Louis was born two months prematurely on November 18th 2011. The delivery room was filled with 15 medical staff as Ms Mathurin gave birth.
She said: “All I wanted to do was see my child. I heard a short cry when he came out, then silence, then another cry.
“A doctor explained Louis wasn’t breathing properly and needed to be taken away for urgent treatment. I felt numb – we didn’t know if he was going to make it.
“After two hours I was able to see him in the high-dependency ward. Louis looked very unusual. At a later scan they realised that his cranium had healed at the back but the top was open, leaving him with an odd-shaped head.
“I instantly felt a powerful love for him. I knew it was my responsibility to make sure he was well.”
Louis was to stay in hospital for seven months as doctors ascertained what condition he had.

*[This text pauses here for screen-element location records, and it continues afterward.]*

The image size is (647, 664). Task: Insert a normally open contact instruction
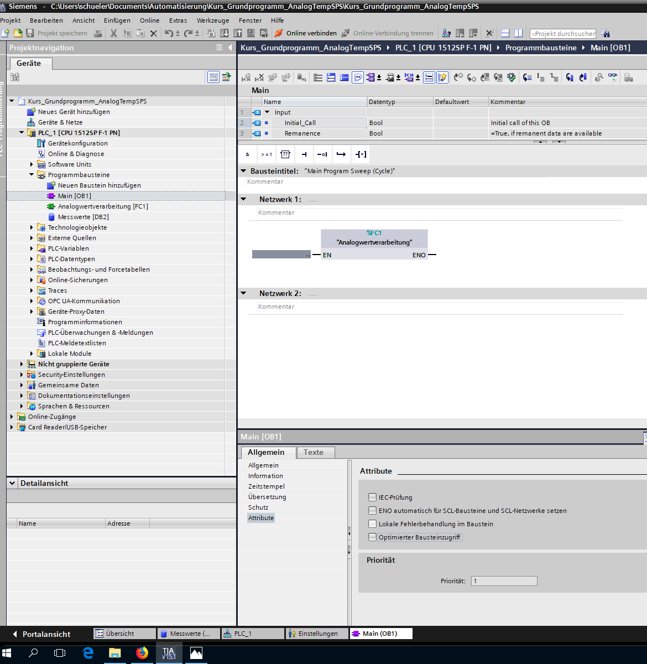point(304,154)
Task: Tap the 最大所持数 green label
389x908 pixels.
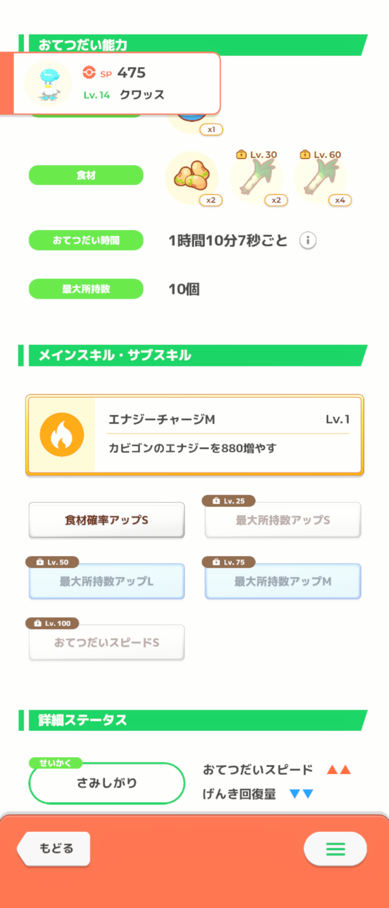Action: (86, 289)
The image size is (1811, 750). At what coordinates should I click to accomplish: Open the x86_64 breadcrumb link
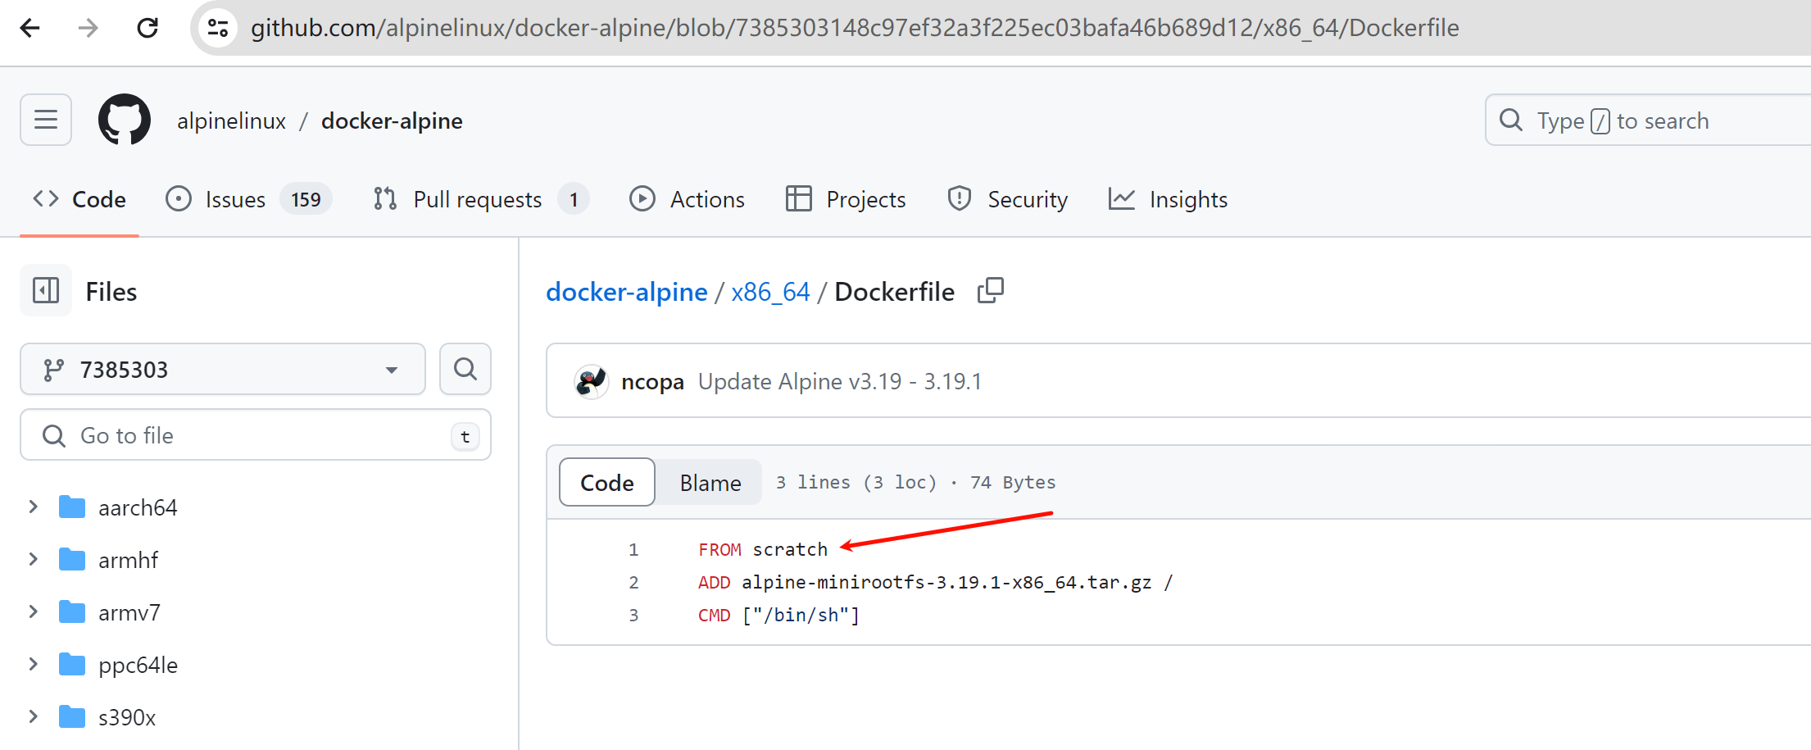[x=769, y=292]
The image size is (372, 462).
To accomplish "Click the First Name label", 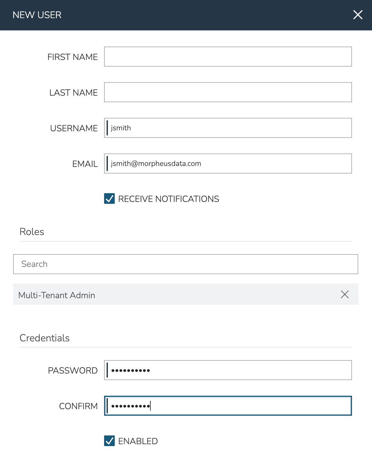I will [73, 57].
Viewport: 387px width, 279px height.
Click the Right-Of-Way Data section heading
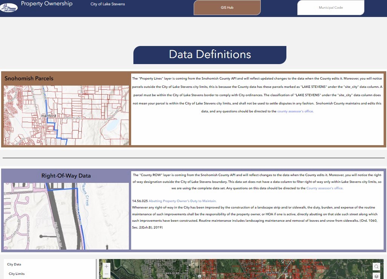(66, 176)
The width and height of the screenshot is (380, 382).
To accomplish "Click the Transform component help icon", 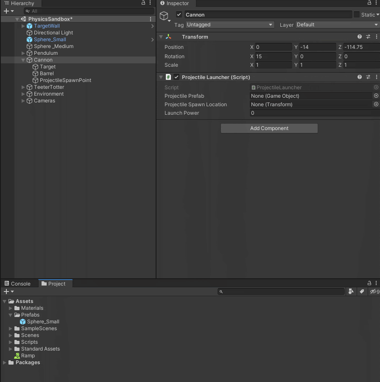I will click(x=360, y=37).
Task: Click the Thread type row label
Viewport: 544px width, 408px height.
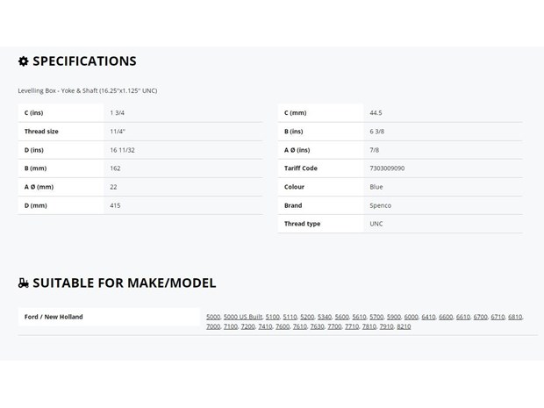Action: coord(302,224)
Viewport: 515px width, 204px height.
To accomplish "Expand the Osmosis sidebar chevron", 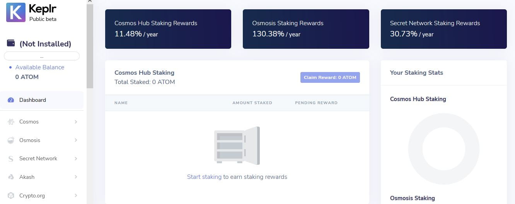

They eventually diagnosed bent bone dysplasia syndrome, a non-genetic, often fatal disorder of the skeleton which affects his whole body.
In his early months he would have a series of lifesaving operations, including the installation of a cranial shunt and feeding tube and two head expansions.
Ms Mathurin said: “Every bone in Louis’ body is malformed. It affects everything – from his mobility to his breathing.
“I don’t know of any other child in the country who has it. I believe there’s another family in Canada but I don’t think the child has the cranial-facial problems Louis has.”
Ms Mathurin attends appointments with Louis every three months for checks and is observant for any worrying changes.
She said: “I don’t know if Louis’ condition will damage his brain or is life-limiting, which is why it’s important that we enjoy every day together as much as we can. He’s been through so much in his life already.
“He’s the happiest child you can imagine. He’s very affectionate and sociable, and brings a lot of joy to my life.
“I don’t have any regrets about having him. Sometimes people don’t realise how different my life is now – going out without Louis takes a lot of planning. But I don’t regret having him for a moment. I knew I made the right decision not to have a termination.”
Ms Mathurin now volunteers at Great Ormond Street Hospital to support and advise families with children facing disabilities or major surgery.
She said: “When expectant parents are facing tough choices, what they usually hear are people – friends and family – telling them that they shouldn’t burden themselves with disabled children.
“But that’s not the way to look at life. You could have a perfectly healthy child and, heaven forbid, there could be illness or an accident.
“Would I have been comfortable knowing that I got rid of Louis without giving him a chance? No. That’s how I know I made the right choice.
“I encouraged two parents to let their children have tracheostomies. They were terrified, but showed them Louis and how, despite his challenges, he’s fine.
“Having a community of people around you makes that kind of journey a bit easier. It’s easier to talk to parents about the challenges than nurses.”